I am also keeping an eye on Vispy, and would like to see a future when it's the primary non-web backend for Bokeh...
Check out bokeh. From their webpage:
>Bokeh is a Python interactive visualization library that targets modern web browsers for presentation. Its goal is to provide elegant, concise construction of novel graphics in the style of D3.js, but also deliver this capability with high-performance interactivity over very large or streaming datasets. Bokeh can help anyone who would like to quickly and easily create interactive plots, dashboards, and data applications.
It is being built by Continuum Analytics. They're a couple of years into it and are on a 0.5 version, so the API may be subject to changes. But it's starting to come together very nicely. They have samples on their site.
I've kinda tired of the Matplotlib API and have been meaning to check out bokeh for a long time.
Is there an good tutorial somewhere (for those coming from Matplotlib)? The one on their homepage is just a bunch of exercises.
Bokeh: Python library for novel, interactive, animated plots, in the browser. If you wanted to do customer, interesting d3-like plots but don't want to learn Javascript, and if you want to do it on really large datasets, then you are the target user Bokeh was designed for.

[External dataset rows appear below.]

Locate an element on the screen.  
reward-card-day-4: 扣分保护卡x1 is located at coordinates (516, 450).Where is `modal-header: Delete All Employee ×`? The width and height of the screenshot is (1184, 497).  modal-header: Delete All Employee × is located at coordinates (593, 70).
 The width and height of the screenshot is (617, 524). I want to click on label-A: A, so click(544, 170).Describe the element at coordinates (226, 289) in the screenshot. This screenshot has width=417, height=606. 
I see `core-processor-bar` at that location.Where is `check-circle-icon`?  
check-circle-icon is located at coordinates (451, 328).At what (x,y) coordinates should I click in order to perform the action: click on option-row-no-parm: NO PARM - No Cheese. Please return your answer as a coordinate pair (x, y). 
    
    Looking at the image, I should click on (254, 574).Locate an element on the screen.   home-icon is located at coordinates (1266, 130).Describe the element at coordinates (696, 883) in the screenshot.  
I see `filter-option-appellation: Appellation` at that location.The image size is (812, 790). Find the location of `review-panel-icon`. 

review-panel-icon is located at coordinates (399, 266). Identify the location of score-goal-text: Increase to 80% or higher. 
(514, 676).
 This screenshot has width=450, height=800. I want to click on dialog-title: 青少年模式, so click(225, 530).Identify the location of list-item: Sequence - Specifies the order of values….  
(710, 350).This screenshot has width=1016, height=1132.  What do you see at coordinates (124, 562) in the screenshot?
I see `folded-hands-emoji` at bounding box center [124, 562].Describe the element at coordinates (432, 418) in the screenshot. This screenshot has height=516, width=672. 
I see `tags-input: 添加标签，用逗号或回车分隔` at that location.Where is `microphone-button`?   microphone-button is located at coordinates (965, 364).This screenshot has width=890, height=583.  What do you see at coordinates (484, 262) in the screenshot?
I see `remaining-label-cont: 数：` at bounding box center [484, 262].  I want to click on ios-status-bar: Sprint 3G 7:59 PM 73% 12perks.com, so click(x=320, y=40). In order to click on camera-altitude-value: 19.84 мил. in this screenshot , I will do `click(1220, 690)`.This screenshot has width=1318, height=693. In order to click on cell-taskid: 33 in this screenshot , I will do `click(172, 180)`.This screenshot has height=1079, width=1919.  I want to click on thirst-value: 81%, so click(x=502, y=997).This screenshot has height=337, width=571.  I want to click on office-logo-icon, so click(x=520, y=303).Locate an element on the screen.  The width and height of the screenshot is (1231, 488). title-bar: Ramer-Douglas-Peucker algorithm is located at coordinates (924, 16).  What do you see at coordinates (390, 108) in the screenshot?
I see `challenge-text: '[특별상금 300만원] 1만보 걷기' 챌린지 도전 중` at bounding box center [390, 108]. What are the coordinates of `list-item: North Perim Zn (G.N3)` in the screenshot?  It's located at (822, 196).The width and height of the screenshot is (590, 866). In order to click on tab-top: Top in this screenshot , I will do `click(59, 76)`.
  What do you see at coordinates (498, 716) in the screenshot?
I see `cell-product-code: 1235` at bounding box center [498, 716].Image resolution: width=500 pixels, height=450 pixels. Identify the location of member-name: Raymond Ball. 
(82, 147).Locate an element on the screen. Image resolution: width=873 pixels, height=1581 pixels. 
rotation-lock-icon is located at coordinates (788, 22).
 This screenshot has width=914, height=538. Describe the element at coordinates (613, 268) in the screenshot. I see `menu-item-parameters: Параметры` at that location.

(There is also the beginnings of a Scala interface, and there is a Matplotlib compatibility layer that is actively being improved. See http://continuum.io/blog/bokeh-0.4.1)
Bokeh server doesn't run in Windows because it requires redis. The docs suggest that it works out-of-the-box with Anaconda, but apparently that's not the case. You said in a Google Groups thread that "in the next version of Bokeh we will be releasing a plot server that does not rely on redis". Which version would it be and when can we expect it to arrive?